Relatives and friends hold banners with images of some of the 43 missing students as they march in Mexico City to mark the first anniversary of the students' disappearance, Sept. 26, 2015.
Relatives and friends hold banners with images of some of the 43 missing students as they march in Mexico City to mark the first anniversary of the students' disappearance, Sept. 26, 2015.

The United Nations' human rights chief is calling on Mexico to allow a special panel of experts to investigate the disappearance of 43 students in September of last year.

Zeid Ra'ad al-Hussein, the world body's high commissioner for human rights, said Wednesday that Mexico City should allow experts from the Inter-American Commission on Human Rights (IACHR) to interview soldiers who were in the southern city of Iguala when the students vanished after a clash with police.

The government has said the students were illegally detained by police, who turned them over to the local drug gang Guerreros Unidos, which then allegedly killed them and burned their remains.

A group of independent experts assembled by the IACHR disputed that version, saying authorities knew who the students were from the minute they headed for Iguala, and at the very least did nothing to stop the attacks.

The experts have suggested that the attack occurred because students unknowingly hijacked a bus carrying illegal drugs or money. Iguala is known as a transit hub for heroin going to the United States.

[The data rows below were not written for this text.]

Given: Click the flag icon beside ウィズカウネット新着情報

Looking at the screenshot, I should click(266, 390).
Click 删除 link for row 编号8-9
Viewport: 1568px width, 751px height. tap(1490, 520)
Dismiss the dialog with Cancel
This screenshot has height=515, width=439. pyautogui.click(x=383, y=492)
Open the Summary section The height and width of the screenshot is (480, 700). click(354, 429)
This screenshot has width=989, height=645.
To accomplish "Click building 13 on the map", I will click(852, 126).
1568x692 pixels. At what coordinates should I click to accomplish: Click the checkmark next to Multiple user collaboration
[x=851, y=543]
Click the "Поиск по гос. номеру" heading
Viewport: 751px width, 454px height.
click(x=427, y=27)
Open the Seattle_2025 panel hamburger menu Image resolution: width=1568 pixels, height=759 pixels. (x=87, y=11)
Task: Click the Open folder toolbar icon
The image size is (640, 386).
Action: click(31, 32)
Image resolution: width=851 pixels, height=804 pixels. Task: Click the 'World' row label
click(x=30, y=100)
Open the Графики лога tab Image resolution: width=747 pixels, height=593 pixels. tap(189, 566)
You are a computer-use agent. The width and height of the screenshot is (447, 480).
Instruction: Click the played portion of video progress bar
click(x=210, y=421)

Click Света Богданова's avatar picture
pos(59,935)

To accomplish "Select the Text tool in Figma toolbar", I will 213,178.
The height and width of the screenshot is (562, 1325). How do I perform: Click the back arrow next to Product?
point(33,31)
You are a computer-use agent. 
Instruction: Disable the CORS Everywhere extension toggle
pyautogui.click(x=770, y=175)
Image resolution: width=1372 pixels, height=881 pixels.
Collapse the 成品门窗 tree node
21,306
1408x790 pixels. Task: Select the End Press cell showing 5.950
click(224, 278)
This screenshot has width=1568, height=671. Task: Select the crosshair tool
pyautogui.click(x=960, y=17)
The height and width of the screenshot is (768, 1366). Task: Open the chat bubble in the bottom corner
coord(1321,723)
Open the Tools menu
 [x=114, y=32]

Mexican Defense Minister Salvador Cienfuegos has refused to let anyone investigate his soldiers.

In a separate matter, commissioner Zeid also urged President Enrique Pena Nieto to set a timetable to relieve military forces of law enforcement duties. The troops have been deployed across Mexico since former president Felipe Calderon launched a massive crackdown on violent drug gangs in 2006; but the soldiers have been accused of committing human rights abuses.